Victory Idowu proposes a model validator’s manifesto— principles for model validation that enshrine best practice for actuarial models.
The actuary’s role in modelling is evolving and transforming. As model complexity has increased, the need for robust validation similarly increases. The modern-day actuary’s contribution is advancing to include independent oversight and effective challenge in the process of modelling.
Model validation has gained popularity due the increased reliance on many types of models throughout organisations. Regulators mandate the need for robust and reliable validation of certain models: internal capital models, reserving models and pricing models with the primary purpose of reassuring societal and investor confidence. While models will always have inherent limitations, the aim of validation is not to disregard these limitations but to provide confidence in the use of the model given the current knowledge and available information.
Validation is a process requiring several steps. Validators are expected to know the extent of validation required for each model, often referred to as the validation scope. This often depends on a model’s use: its material importance in the business, the frequency of model usage and the number of users.
As actuaries represent a data-based profession, clear rules and good validation is needed. Some good work has already been done; for example, the UK Model Risk working group wrote an extended discussion on model risk and use in 2015.
Other groups have taken this idea even further. The Financial Modeller’s Manifesto was produced by Emanuel Derman and Paul Wilmott. It is a Hippocratic Oath for all financial professionals and it encourages more responsibility in quantitative finance and risk management as a rejoinder to the subprime mortgage crisis.
In a somewhat similar humorous and witty vein, I present the Model Validator’s Manifesto and Hippocratic Oath:
The Model Validator’s Hippocratic Oath
- I will avoid validating models that I am a parent or emotionally attached too.
- I will make sure I have a good enough understanding of the whole governance process before validating it.
- I will use easily repeatable checks in my validation so that can be understood by a lay person.
- I promise to give an honest and fair view even if it makes me unpopular.
- I will avoid the use of unnecessary technical language in proving that my model is right.
- I will not be short-sighted and discard models which will be useful in other aspects of the business.
The ideas driving this Hippocratic Oath is described in greater detail below:
- Independent Oversight – I will avoid validating models that I am a parent or emotionally attached too.
It is a fact that modellers easily fall in love with their models. This is also mentioned in The Financial Modellers’ Manifesto. The lack of independency from the model is one of the primary causes for model failures. In order for a validator to carefully evaluate the borders and caveats of a model, they should not be involved in its creation.
- Model Governance – I will make sure I have a good enough understanding of the whole governance process before validating it.
There is no purpose of a functioning model that has no-one to be accountable for it! Good governance involves named individuals who have responsibility for the oversight and development of the model.
- Outcomes Analysis – I will use easily repeatable checks in my validation so that can be understood by a lay person.

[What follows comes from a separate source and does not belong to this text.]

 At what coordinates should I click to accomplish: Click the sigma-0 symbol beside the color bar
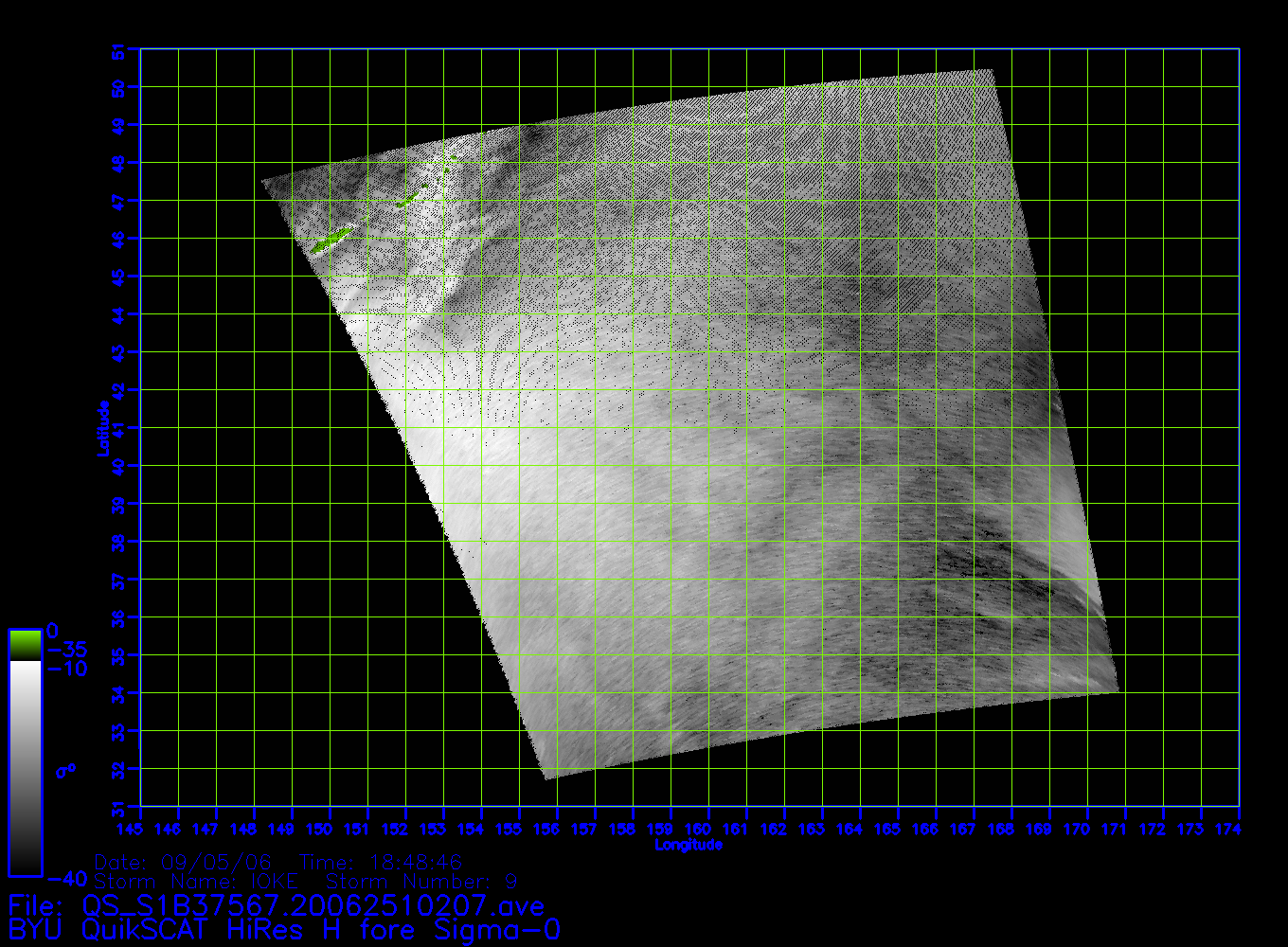65,770
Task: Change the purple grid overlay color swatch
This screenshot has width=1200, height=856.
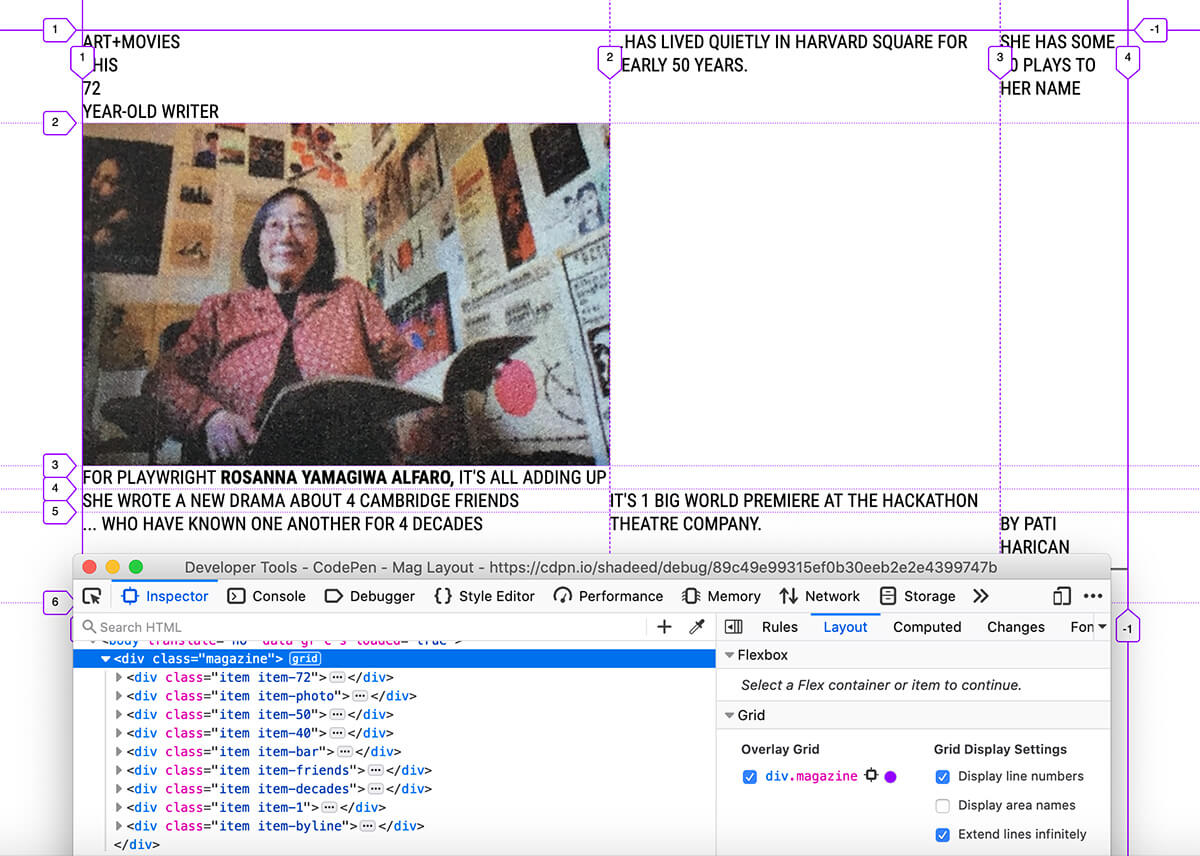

Simple checks are preferable to complex algorithms in the validation process. The processes in validation should be kept as simple as possible and well explained so future team members will be able to reproduce and understand the outcomes.
- Conceptual Soundness – I promise to give an honest and fair view even if it makes me unpopular.
A good organisational culture will enable effective challenge between validators and model creators. The validator should not be intimated by the possibility of rejecting the conceptual soundness of an underlying model due to possibility of “falling out” with the model creators.
- Terminology Considerations – I will avoid the use of unnecessary technical language in proving that my model is right.
In addition to an outcomes analysis, it is useful for the validator to produce a brief report verifying the validity of their checks. Unnecessary jargon and technical language which do not add value to the validation process should be avoided. Again, the readability of the governance documentation should also be addressed with the same criteria.
- Expectation Management – I will not be short-sighted and discard models which will be useful in other aspects of the business.
The validator should not be ruthless with their empowered position of objectivity. It is expected that highly complex and material models use more labour hours in their creation and should have more time spent on their validation.
Accordingly, the validator should be critical and deep in the validation of a model ensuring they place limitations in context of the vested interest of stakeholders.
As political and financial uncertainty grows, the call on actuaries to validate models will likely increase. Validators are at the forefront of change in risk management with additional emphasis being placed on sound governance processes.
Similarly, in academia many fields see active research into better quantification of uncertainty. My research adds to this by looking at models and the risks that they pose. Better model management will reduce failures and systemic shocks. Having validators and risk actuaries adhere to the principles of this Hippocratic Oath will help achieve this. Models, like actuaries, should be understood and not underestimated.